DATA UNDER STUDY ->
● ● ● ●
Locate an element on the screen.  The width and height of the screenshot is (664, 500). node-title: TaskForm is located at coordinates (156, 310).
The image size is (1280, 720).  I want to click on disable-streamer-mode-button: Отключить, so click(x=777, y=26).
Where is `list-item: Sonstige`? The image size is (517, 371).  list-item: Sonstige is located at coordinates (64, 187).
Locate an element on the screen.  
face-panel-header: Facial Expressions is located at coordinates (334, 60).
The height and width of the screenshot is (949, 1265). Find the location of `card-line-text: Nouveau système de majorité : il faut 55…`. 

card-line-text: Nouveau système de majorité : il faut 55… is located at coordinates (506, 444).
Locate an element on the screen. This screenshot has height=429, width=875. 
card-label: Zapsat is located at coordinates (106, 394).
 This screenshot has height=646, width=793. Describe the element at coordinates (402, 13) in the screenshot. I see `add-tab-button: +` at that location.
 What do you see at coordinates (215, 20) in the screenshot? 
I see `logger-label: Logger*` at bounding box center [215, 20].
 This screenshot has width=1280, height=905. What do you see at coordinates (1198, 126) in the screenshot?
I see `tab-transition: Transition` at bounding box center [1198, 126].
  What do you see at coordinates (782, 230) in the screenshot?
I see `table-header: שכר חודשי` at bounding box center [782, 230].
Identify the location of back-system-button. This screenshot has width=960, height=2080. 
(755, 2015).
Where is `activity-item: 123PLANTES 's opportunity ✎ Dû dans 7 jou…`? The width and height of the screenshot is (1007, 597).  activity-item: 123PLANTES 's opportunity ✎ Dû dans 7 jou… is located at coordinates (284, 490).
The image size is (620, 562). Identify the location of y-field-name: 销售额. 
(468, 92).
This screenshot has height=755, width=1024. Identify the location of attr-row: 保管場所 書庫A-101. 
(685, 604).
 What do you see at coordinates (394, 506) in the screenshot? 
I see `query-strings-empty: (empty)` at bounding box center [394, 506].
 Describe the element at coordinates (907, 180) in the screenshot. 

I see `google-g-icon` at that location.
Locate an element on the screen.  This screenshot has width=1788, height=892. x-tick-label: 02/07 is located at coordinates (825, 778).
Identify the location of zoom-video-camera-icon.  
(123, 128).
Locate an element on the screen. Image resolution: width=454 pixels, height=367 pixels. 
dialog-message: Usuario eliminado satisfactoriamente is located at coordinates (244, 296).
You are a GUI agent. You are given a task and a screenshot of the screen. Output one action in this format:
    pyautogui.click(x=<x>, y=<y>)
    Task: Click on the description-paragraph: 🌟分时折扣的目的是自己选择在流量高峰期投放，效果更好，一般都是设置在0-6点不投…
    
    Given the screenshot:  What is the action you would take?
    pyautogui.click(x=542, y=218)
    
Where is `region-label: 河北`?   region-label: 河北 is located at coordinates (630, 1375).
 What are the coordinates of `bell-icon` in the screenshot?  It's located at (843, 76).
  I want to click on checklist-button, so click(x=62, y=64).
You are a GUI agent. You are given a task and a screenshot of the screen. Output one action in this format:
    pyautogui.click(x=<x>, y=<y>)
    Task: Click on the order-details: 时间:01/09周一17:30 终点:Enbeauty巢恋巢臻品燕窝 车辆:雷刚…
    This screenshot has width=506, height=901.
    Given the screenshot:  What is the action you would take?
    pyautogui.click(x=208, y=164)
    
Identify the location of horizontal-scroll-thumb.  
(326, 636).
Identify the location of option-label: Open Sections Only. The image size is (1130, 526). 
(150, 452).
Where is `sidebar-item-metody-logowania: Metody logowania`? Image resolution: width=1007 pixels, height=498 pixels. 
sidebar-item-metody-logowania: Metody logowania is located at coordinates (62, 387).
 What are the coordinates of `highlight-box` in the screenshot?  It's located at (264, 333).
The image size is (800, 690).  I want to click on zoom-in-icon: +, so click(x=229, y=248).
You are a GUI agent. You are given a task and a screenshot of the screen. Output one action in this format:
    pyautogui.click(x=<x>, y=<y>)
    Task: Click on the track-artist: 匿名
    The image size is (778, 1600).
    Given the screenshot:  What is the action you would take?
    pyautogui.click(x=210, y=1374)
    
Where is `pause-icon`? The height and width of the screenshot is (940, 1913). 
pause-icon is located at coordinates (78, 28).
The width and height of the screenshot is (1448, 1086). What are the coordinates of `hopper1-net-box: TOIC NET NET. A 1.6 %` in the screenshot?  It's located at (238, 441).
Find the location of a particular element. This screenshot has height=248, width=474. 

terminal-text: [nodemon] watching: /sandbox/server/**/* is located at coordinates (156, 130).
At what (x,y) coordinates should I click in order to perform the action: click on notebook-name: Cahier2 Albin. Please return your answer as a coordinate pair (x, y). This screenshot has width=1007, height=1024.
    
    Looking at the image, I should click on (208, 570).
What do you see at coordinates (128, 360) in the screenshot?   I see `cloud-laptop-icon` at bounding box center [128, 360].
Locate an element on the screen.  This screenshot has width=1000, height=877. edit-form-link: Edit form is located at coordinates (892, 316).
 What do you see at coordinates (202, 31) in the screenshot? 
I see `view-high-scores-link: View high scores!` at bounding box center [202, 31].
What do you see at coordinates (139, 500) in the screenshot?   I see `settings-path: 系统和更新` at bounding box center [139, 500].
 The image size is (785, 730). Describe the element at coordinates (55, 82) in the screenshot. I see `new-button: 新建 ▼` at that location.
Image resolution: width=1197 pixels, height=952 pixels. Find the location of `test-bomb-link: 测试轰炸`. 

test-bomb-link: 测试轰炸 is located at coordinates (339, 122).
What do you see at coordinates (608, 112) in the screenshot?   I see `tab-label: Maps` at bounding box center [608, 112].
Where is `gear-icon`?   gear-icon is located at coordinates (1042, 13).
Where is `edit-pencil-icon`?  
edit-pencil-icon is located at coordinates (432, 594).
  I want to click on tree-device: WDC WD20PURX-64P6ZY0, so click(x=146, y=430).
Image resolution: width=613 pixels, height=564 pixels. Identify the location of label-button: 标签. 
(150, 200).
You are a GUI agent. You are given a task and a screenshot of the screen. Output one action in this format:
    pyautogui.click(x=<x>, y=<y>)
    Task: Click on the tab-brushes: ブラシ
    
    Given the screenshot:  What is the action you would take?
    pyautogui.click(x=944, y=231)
● ● ● ●
WHAT THE TASK ASKS -> Reproduce the listing above, replacing every instance of "Identify the location of" with "Find the position of" and leaving all other text unchanged.

TASK RESULT ->
Locate an element on the screen.  The width and height of the screenshot is (664, 500). node-title: TaskForm is located at coordinates (156, 310).
The image size is (1280, 720).  I want to click on disable-streamer-mode-button: Отключить, so click(x=777, y=26).
Where is `list-item: Sonstige`? The image size is (517, 371).  list-item: Sonstige is located at coordinates (64, 187).
Locate an element on the screen.  
face-panel-header: Facial Expressions is located at coordinates (334, 60).
The height and width of the screenshot is (949, 1265). Find the location of `card-line-text: Nouveau système de majorité : il faut 55…`. 

card-line-text: Nouveau système de majorité : il faut 55… is located at coordinates (506, 444).
Locate an element on the screen. This screenshot has height=429, width=875. 
card-label: Zapsat is located at coordinates (106, 394).
 This screenshot has height=646, width=793. Describe the element at coordinates (402, 13) in the screenshot. I see `add-tab-button: +` at that location.
 What do you see at coordinates (215, 20) in the screenshot? 
I see `logger-label: Logger*` at bounding box center [215, 20].
 This screenshot has width=1280, height=905. What do you see at coordinates (1198, 126) in the screenshot?
I see `tab-transition: Transition` at bounding box center [1198, 126].
  What do you see at coordinates (782, 230) in the screenshot?
I see `table-header: שכר חודשי` at bounding box center [782, 230].
Find the position of back-system-button. This screenshot has width=960, height=2080. 
(755, 2015).
Where is `activity-item: 123PLANTES 's opportunity ✎ Dû dans 7 jou…`? The width and height of the screenshot is (1007, 597).  activity-item: 123PLANTES 's opportunity ✎ Dû dans 7 jou… is located at coordinates (284, 490).
The image size is (620, 562). Find the position of y-field-name: 销售额. 
(468, 92).
This screenshot has height=755, width=1024. Find the position of attr-row: 保管場所 書庫A-101. 
(685, 604).
 What do you see at coordinates (394, 506) in the screenshot? 
I see `query-strings-empty: (empty)` at bounding box center [394, 506].
 Describe the element at coordinates (907, 180) in the screenshot. 

I see `google-g-icon` at that location.
Locate an element on the screen.  This screenshot has width=1788, height=892. x-tick-label: 02/07 is located at coordinates (825, 778).
Find the position of zoom-video-camera-icon.  
(123, 128).
Locate an element on the screen. Image resolution: width=454 pixels, height=367 pixels. 
dialog-message: Usuario eliminado satisfactoriamente is located at coordinates (244, 296).
You are a GUI agent. You are given a task and a screenshot of the screen. Output one action in this format:
    pyautogui.click(x=<x>, y=<y>)
    Task: Click on the description-paragraph: 🌟分时折扣的目的是自己选择在流量高峰期投放，效果更好，一般都是设置在0-6点不投…
    
    Given the screenshot:  What is the action you would take?
    pyautogui.click(x=542, y=218)
    
Where is `region-label: 河北`?   region-label: 河北 is located at coordinates (630, 1375).
 What are the coordinates of `bell-icon` in the screenshot?  It's located at (843, 76).
  I want to click on checklist-button, so click(x=62, y=64).
You are a GUI agent. You are given a task and a screenshot of the screen. Output one action in this format:
    pyautogui.click(x=<x>, y=<y>)
    Task: Click on the order-details: 时间:01/09周一17:30 终点:Enbeauty巢恋巢臻品燕窝 车辆:雷刚…
    This screenshot has width=506, height=901.
    Given the screenshot:  What is the action you would take?
    pyautogui.click(x=208, y=164)
    
Find the position of horizontal-scroll-thumb.  
(326, 636).
Find the position of option-label: Open Sections Only. The image size is (1130, 526). 
(150, 452).
Where is `sidebar-item-metody-logowania: Metody logowania`? Image resolution: width=1007 pixels, height=498 pixels. 
sidebar-item-metody-logowania: Metody logowania is located at coordinates (62, 387).
 What are the coordinates of `highlight-box` in the screenshot?  It's located at (264, 333).
The image size is (800, 690).  I want to click on zoom-in-icon: +, so click(x=229, y=248).
You are a GUI agent. You are given a task and a screenshot of the screen. Output one action in this format:
    pyautogui.click(x=<x>, y=<y>)
    Task: Click on the track-artist: 匿名
    The image size is (778, 1600).
    Given the screenshot:  What is the action you would take?
    pyautogui.click(x=210, y=1374)
    
Where is `pause-icon`? The height and width of the screenshot is (940, 1913). 
pause-icon is located at coordinates (78, 28).
The width and height of the screenshot is (1448, 1086). What are the coordinates of `hopper1-net-box: TOIC NET NET. A 1.6 %` in the screenshot?  It's located at (238, 441).
Find the location of a particular element. This screenshot has height=248, width=474. 

terminal-text: [nodemon] watching: /sandbox/server/**/* is located at coordinates (156, 130).
At what (x,y) coordinates should I click in order to perform the action: click on notebook-name: Cahier2 Albin. Please return your answer as a coordinate pair (x, y). This screenshot has width=1007, height=1024.
    
    Looking at the image, I should click on (208, 570).
What do you see at coordinates (128, 360) in the screenshot?   I see `cloud-laptop-icon` at bounding box center [128, 360].
Locate an element on the screen.  This screenshot has width=1000, height=877. edit-form-link: Edit form is located at coordinates (892, 316).
 What do you see at coordinates (202, 31) in the screenshot? 
I see `view-high-scores-link: View high scores!` at bounding box center [202, 31].
What do you see at coordinates (139, 500) in the screenshot?   I see `settings-path: 系统和更新` at bounding box center [139, 500].
 The image size is (785, 730). Describe the element at coordinates (55, 82) in the screenshot. I see `new-button: 新建 ▼` at that location.
Image resolution: width=1197 pixels, height=952 pixels. Find the location of `test-bomb-link: 测试轰炸`. 

test-bomb-link: 测试轰炸 is located at coordinates (339, 122).
What do you see at coordinates (608, 112) in the screenshot?   I see `tab-label: Maps` at bounding box center [608, 112].
Where is `gear-icon`?   gear-icon is located at coordinates (1042, 13).
Where is `edit-pencil-icon`?  
edit-pencil-icon is located at coordinates (432, 594).
  I want to click on tree-device: WDC WD20PURX-64P6ZY0, so click(x=146, y=430).
Image resolution: width=613 pixels, height=564 pixels. Find the position of label-button: 标签. 
(150, 200).
You are a GUI agent. You are given a task and a screenshot of the screen. Output one action in this format:
    pyautogui.click(x=<x>, y=<y>)
    Task: Click on the tab-brushes: ブラシ
    
    Given the screenshot:  What is the action you would take?
    pyautogui.click(x=944, y=231)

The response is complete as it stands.